Par taquinerie j'ai fouillé leurs œuvres complètes : eh bien, chez Baudelaire, ni nénufar ni nénuphar, et chez Balzac pas un seul nénufar, mais tout de même cinq nénuphars.
J'ai des occupations passionnantes.
"En quoi consiste l'Imperfection de l'ortografe dont on se servoit comunémant il y a 50. ans ou anviron, & dont quelques gens se servent ancore, & que je nome vieille ortografe." (Louis de Courcillon de Dangeau, "Sur l'ortografe françoise", fin du 17e siècle)
45 000 occurrences pour "ortografe" sur Gallica ! (J'ai des occupations non moins passionnantes que les vôtres :-)
Pourquoi dès lors "nénufar" et pas "ortografe" ?
"Réforme ortografique", voilà qui aurait de la gueule, non ?
L'étymologie - que je connais assez peu, ayant jadis écrit le mot avec un h, trouvant le résultat bien plus scientifique - me semble remonter au 18ème siècle, ou peut-être au 17ème, quand les f des mots qu'on pensait d'origine grecque ont été transformés en ph pour faire savant.

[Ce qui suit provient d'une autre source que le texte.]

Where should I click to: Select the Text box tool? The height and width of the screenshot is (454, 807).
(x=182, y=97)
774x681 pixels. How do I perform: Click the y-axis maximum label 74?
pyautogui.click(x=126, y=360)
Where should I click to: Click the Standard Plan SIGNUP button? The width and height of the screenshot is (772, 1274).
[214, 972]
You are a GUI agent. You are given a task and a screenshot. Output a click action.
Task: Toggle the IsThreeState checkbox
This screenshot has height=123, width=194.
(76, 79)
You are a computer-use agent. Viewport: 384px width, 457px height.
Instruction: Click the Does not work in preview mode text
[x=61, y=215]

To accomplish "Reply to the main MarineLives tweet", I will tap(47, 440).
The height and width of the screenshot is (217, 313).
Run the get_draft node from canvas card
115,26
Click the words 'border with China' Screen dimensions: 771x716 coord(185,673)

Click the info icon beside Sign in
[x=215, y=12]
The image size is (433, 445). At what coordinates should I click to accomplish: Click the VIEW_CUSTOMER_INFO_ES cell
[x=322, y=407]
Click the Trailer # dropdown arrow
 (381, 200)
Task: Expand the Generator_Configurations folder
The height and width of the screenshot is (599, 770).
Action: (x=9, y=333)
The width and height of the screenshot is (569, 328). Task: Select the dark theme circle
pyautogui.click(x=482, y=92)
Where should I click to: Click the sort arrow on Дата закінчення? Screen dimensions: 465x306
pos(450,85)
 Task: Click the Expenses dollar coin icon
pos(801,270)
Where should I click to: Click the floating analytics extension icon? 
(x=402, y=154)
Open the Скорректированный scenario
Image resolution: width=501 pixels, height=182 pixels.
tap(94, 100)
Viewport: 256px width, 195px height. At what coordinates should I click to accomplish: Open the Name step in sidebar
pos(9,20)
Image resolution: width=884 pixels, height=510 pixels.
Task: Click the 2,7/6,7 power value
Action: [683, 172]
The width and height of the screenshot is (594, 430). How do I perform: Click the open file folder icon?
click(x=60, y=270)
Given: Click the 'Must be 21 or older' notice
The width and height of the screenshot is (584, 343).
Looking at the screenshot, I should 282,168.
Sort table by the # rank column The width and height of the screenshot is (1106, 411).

En cherchant justement une réponse plus précise je viens d'atterrir sur ces trois billets de Danièle Sallenave qui me semblent promettre une lecture plaisante : L’orthographe, histoire d’une longue querelle (billet1, billet2, billet3).
À propos de la réforme, il y a presque 14 ans, aux débuts du blog, je découvrais ces rectifications et pondais cette chronique dont je reconnais être rétrospectivement plus satisfait des illustrations - que j'utiliserai peut-être un jour dans un tableau - que du contenu.
Aïe, aïe, aïe !
Vous noterez que les Académiciens on quelques difficultés avec l'informatique. Le lien du 3ème billet conduit bien à un 3ème, mais il porte le même titre et surtout le même contenu que le 2ème. En cherchant dans les bloc-notes, on trouve ce qui est peut-être le vrai 3ème billet, au moins pour le contenu, mais qui porte toujours le titre du 2ème.
Par ailleurs l'auteure y promet en novembre 2016 une suite qui n'est jamais venue.
L'âge, la fatigue ? Ces gens travaillent trop à essayer de contenir une langue qui n'en fait qu'à sa tête.